Croatia expects this year's budget gap to be 3.5-3.6 percent of gross domestic product, slightly below the original target, Deputy Prime Minister Branko Grcic said on Tuesday. He said Croatia would go on a European road-show next month seeking potential buyers for around 1 billion euros ($1.2 billion) of debt. Croatia has to refinance a maturing bond worth 750 million euros.
"I believe we can collect the targeted funds and service all our financial obligations," he told Reuters. "For 2015 we plan to continue with the process of fiscal consolidation ... finally we expect the deficit will be about 3.5-3.6 percent of GDP," he said on the sidelines of an economic conference in Vienna. The government's original plan was 3.8 percent of gross domestic product.
Last year's budget gap was originally seen close to five percent of GDP but Grcic said it could come in lower. "The general deficit in 2014 could be very close to the Croatian government projection and some targets which we define together with the European Commission. It is about 4.5-4.6 percent of GDP for 2014. It is a good starting point for 2015," he said.
Croatia, the newest European Union member, is under monitoring from Brussels for its excessive deficit.
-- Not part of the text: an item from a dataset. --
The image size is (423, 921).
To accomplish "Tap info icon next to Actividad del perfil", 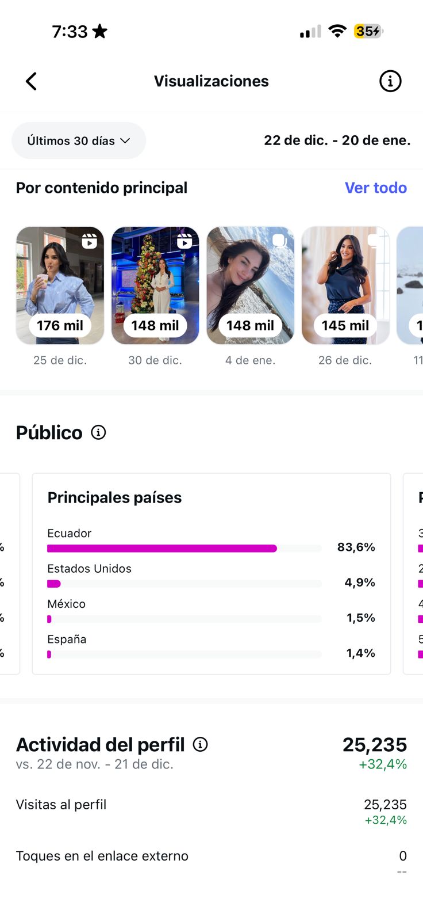I will pos(200,744).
The EU wants the gap reduced to below three percent of GDP by the end of 2016, a goal most analysts believe is beyond reach. In the last six years, Croatia has lost some 13 percent of economic output. Grcic said this remains a major risk for budget revenues. "I hope that we can in 2015 achieve a positive growth rate of 0.5 percent, after the six years of crisis," he said. He also feared a possible second deflation year in a row. "We have a problem with the domestic demand and that's one of the limiting factors for growth. We will try to compensate for this by stronger exports and tourism receipts," Grcic said.